Первые примеры концепций, считающих самоподчинение и жертвенное служение человека некоему надличностному началу (полисному коллективу или богу, ради которых следует максимально подавлять свою «самость» и «своеволие») самодовлеющей ценностью, идеалом и высшим смыслом жизни личности (а не печальной, в общем-то, хотя и придающей людям славу, необходимостью) – это полисная этика греческой классики и иудаизм, знаменитые «Афины и Иерусалим», упоминавшиеся множеством мыслителей как исток позднейших евразийских цивилизаций, исповедующих мировые догматические религии.
Языческие религии древнего Ближнего Востока в некотором отношении более соответствуют не религии в средневековом и современном понимании, а современной прикладной науке. Таковы они и по своему назначению (обеспечение физических благ для общества и его членов), и по своей организации (особое профессиональное учреждение – храм), и по способу существования (множественность и изменчивость сосуществующих концепций; адогматизм, релятивизм, т. е. признание того, что общепринятые представления могут быть в чем-то ошибочны, и, следовательно, их допустимо корректировать; мирное сосуществование различных культов). Они не знают понятия «откровение», прагматичны и чужды всякому принципиальному иррационализму. «Do ut des» – латинская формула обращения к богам при жертвоприношении (дословно: «Даю тебе, чтобы ты в ответ дал мне») выражает магистральный принцип общения с богами в древности. В контакт с ними вступали никоим образом не ради самого по себе богообщения, благоговейного преклонения перед высшим, приближения к нему, этического очищения, совершенствования и т. п., а ради получения самых обычных и насущных житейских благ. Конечно, бог вызывал к себе и живое, бескорыстное человеческое отношение, но не в большей степени, чем другие живые существа.
Не было абсолютизации богов: они не всемогущи, не всезнающи и не всеблаги.

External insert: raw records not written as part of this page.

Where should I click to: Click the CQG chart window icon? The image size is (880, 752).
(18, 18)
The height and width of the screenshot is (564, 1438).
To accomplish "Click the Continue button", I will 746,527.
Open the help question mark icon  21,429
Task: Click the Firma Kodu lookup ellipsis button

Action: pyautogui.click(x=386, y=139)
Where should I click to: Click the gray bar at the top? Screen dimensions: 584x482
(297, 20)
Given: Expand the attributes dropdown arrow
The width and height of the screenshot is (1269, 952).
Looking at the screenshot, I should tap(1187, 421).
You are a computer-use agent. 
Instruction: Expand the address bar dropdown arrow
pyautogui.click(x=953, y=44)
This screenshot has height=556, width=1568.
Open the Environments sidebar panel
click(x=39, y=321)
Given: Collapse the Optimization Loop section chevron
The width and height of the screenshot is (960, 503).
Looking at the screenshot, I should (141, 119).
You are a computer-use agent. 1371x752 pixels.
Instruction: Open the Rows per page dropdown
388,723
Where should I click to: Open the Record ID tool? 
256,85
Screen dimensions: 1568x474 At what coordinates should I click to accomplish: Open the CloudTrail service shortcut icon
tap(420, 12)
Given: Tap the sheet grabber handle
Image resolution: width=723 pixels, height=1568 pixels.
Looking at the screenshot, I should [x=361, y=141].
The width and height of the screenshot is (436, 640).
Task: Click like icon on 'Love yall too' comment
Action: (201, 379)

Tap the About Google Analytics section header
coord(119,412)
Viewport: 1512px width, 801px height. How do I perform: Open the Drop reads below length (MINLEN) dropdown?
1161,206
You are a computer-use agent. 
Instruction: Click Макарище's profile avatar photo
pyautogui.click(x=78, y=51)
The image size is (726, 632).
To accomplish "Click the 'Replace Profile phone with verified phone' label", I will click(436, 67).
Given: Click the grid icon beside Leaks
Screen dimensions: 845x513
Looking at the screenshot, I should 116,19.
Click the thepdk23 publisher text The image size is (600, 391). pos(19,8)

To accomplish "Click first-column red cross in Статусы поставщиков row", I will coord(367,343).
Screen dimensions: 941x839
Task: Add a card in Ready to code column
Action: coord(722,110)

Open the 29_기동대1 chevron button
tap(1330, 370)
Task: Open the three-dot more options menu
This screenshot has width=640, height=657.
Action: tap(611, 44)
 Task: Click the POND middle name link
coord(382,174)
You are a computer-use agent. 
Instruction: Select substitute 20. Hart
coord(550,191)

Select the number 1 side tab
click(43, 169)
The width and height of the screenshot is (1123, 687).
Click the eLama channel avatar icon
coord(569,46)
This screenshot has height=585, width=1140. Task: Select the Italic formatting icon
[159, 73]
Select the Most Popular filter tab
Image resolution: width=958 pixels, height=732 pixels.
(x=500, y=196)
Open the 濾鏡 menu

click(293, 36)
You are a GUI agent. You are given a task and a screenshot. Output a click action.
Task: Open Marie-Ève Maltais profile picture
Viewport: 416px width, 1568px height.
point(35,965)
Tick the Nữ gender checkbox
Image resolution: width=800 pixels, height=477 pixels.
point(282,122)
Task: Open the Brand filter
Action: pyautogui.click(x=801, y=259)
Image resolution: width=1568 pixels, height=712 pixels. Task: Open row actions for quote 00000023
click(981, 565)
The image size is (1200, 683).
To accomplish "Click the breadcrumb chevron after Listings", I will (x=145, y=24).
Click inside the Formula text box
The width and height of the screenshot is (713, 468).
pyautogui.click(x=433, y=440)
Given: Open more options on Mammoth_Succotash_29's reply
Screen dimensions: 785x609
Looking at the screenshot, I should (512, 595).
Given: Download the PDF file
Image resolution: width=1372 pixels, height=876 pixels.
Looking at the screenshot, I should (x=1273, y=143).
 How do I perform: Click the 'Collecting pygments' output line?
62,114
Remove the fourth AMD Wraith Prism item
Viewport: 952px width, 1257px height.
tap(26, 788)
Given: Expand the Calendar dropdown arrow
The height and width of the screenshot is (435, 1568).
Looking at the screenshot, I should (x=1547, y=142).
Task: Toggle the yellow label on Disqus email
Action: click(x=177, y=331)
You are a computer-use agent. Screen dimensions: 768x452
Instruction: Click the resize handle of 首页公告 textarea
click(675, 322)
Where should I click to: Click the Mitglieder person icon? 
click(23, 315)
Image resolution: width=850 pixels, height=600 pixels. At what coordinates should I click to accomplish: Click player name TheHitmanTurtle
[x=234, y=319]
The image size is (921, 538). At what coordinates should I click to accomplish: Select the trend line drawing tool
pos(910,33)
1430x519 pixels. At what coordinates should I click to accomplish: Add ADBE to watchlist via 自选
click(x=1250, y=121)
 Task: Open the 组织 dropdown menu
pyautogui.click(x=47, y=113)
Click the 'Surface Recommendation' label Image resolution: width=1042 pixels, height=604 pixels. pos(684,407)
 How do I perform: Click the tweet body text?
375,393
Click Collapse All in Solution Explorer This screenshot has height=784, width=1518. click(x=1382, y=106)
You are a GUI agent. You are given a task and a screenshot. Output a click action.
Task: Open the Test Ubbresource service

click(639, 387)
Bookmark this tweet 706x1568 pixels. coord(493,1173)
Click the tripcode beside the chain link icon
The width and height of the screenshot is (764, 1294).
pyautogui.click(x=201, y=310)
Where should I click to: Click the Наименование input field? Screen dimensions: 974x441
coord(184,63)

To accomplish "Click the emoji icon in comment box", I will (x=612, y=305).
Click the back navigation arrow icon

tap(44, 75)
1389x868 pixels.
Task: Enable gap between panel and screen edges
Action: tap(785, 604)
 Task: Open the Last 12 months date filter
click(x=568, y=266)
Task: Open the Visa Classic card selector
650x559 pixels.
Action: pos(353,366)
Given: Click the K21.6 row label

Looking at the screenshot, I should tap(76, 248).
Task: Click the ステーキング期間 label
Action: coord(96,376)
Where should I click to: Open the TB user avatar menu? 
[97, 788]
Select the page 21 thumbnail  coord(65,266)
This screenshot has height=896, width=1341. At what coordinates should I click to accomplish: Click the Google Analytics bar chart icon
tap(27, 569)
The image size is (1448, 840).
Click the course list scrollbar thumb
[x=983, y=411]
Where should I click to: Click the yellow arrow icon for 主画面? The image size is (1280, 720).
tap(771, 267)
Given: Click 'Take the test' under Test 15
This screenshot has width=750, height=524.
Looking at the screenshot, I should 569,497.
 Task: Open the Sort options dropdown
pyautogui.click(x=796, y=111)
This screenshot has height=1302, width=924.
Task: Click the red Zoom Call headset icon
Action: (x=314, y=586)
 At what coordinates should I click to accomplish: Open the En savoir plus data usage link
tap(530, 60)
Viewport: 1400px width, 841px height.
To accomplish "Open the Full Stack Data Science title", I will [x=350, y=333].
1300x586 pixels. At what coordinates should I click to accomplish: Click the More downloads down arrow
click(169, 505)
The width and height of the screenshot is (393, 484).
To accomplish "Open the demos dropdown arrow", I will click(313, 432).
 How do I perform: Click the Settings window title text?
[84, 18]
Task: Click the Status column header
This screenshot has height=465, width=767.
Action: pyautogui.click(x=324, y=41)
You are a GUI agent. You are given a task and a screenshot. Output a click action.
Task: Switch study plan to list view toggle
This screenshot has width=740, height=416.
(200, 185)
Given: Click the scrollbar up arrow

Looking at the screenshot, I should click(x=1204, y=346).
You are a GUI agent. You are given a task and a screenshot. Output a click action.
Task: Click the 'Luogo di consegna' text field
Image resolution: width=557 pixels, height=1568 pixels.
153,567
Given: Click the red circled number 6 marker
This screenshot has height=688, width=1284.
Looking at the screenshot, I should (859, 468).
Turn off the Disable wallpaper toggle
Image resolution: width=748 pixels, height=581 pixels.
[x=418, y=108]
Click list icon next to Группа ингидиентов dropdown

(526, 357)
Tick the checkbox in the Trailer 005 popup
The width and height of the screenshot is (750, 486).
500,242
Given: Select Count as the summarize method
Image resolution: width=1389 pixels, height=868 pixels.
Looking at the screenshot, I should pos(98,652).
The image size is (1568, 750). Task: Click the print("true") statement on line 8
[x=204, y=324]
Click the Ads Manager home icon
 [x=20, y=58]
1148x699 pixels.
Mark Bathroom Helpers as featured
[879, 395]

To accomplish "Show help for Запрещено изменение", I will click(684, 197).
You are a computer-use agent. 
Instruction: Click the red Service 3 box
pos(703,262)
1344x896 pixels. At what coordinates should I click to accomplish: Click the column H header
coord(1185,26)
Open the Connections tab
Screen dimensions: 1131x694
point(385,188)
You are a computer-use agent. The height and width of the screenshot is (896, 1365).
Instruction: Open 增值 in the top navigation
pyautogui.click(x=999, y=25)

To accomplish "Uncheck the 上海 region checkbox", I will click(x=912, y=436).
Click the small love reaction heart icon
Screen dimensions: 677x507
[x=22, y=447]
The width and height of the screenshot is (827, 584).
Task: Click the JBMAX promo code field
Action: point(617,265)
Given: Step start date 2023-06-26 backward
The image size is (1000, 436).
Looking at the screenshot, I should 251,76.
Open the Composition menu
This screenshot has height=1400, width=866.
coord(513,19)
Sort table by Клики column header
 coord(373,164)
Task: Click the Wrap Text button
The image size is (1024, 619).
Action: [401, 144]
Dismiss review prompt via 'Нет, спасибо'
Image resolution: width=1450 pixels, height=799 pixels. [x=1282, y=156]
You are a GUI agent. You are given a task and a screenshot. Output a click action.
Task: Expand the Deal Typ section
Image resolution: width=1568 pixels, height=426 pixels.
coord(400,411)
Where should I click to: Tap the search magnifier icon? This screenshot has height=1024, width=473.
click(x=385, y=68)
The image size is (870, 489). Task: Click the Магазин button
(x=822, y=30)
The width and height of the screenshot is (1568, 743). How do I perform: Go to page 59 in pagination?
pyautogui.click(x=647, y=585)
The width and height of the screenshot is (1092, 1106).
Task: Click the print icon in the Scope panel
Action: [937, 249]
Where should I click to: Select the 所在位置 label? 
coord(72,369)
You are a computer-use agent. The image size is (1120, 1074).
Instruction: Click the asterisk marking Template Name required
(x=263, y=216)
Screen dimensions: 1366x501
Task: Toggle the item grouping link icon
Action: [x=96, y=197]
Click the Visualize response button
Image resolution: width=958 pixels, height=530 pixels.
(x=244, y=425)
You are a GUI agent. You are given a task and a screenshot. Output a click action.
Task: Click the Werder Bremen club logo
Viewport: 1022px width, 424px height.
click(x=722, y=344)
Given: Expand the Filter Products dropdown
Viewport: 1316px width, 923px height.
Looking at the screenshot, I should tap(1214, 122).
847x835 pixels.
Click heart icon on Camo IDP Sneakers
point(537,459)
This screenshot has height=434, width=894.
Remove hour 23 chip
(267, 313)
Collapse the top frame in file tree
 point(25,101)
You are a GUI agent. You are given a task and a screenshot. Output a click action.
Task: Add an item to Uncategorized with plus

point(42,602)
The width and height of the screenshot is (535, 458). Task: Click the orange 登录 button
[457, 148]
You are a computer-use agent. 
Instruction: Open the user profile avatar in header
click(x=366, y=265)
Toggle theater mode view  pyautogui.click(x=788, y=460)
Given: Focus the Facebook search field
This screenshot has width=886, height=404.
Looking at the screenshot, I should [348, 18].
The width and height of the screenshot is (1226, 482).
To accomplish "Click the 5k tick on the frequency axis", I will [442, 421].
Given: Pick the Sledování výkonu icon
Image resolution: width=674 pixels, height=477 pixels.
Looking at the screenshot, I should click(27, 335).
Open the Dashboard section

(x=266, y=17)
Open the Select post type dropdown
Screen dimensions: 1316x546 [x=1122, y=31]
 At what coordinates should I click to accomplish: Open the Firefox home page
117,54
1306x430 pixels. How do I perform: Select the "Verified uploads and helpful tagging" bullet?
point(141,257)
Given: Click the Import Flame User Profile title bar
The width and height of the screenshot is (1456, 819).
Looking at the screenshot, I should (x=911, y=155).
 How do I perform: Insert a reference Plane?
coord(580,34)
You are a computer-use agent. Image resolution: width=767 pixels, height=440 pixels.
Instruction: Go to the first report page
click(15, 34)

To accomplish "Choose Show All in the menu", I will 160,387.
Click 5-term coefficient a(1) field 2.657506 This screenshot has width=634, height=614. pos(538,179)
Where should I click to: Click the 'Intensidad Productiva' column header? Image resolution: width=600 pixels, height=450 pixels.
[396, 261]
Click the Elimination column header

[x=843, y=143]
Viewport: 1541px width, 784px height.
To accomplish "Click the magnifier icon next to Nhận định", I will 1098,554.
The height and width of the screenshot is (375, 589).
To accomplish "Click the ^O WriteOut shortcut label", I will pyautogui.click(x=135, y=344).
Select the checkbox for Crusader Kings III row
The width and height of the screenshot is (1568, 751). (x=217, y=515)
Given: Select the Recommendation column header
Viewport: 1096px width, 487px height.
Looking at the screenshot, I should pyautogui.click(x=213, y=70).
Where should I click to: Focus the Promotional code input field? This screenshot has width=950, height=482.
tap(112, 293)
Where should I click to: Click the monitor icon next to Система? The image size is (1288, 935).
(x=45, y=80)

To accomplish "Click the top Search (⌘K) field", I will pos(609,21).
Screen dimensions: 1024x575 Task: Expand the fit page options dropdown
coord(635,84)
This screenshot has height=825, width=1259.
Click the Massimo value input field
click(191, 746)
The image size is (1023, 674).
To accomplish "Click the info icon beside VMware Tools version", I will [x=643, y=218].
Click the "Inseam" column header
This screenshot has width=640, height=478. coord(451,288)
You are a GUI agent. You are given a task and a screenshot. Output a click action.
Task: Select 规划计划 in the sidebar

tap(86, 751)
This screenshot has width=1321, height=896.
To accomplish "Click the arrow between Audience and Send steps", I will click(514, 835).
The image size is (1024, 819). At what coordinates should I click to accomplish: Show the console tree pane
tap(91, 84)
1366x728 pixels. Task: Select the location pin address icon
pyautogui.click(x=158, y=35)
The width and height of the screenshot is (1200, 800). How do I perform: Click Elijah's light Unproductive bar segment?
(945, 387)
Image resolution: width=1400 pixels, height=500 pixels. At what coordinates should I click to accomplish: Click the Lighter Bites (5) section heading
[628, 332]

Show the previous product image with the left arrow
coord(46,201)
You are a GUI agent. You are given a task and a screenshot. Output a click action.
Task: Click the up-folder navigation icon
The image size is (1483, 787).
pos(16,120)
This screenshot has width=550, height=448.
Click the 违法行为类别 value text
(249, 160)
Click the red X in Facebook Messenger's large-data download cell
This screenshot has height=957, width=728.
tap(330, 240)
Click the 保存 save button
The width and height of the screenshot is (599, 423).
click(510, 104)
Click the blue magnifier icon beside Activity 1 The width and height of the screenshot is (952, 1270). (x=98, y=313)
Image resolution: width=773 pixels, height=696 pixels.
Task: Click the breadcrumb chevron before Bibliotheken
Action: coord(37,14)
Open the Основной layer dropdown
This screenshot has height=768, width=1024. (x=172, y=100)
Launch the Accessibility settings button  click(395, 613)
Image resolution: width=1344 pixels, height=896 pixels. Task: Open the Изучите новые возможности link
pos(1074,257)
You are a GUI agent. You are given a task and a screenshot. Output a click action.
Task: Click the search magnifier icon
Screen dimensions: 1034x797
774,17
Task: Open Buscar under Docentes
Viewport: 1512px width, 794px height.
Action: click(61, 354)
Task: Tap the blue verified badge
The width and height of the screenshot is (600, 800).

В служении им люди видели не высший долг, а лишь средство обеспечения своих потребностей (правда, учитывая могущество богов, это являлось жизненной необходимостью). Этика существовала независимо от богов. Конечно, боги почти всегда следят за тем, чтобы люди соблюдали определенную норму, в том числе многие нормы человеческой этики; однако в глазах людей нравственный авторитет данной нормы не возрастал просто потому, что она вменялась богом (хотя это, конечно, повышало ее силовой авторитет). Достаточно вспомнить, как в Египте в общегосударственном порядке разрабатывались и распространялись заклинания, которыми люди могли бы обмануть богов на загробном суде, чтобы обеспечить себе посмертное благоденствие. Боги не являлись ни источником, ни даже примером этики для людей и не стояли выше человеческой этической оценки; они не обладали ни безусловным, ни даже более высоким, чем люди, этическим авторитетом, и только их могуществом и претензиями обусловливался контроль над соблюдением людьми различных норм.
Этика в древности не рассматривалась как внешний нравственный императив, самому человеку «по природе» чуждый и вмененный ему извне авторитетом абсолютного божества – носителя и источника нравственности – ради его собственных высших целей, лежащих вне земных интересов и потребностей самого человека. С точки зрения древних, системы ценностей и моральные нормы вырабатывают для себя сами люди (как и боги) по своей воле и в своих интересах как средство оптимального обеспечения природных потребностей. Поскольку удовлетворять эти потребности можно было только в коллективе, правила коллективного общежития стали необходимыми и этически ценными. Боги могли следить за исполнением этих правил, но поступали в этом случае так же, как и любой другой начальник (от отца семейства до старосты или царя), не делаясь от этого ни источником, ни высшим воплощением этики.
Рассматриваемая этика рациональна, антропоцентрична и воспринималась как необходимое людям соглашение. Определение доброго и злого привязывалось исключительно к удовольствиям (жизни) и страданиям (смерти) людей. Первичным добром оказывался, таким образом, момент удовольствия, а первичным злом – момент страдания каждой отдельной личности; все более сложные и приоритетные в конечном счете этические оценки являются результатом перерасчетов этих первичных «добр» и «зол» между членами общества, предпринятых по обычным правилам человеческого общежития. В Древней Индии эту мысль даже выражали прямо: «Все, делающееся поневоле, – зло, все, делающееся по своему желанию – благо. Это кратчайшее [первичное] определение добра и зла» («Законы Ману»); под этим высказыванием подписались бы и на Ближнем Востоке. Независимо от этого существовало понятие ритуального греха (т. е. вины за нарушение воли богов, которую те определяли по своему усмотрению), но оно не носило этического характера.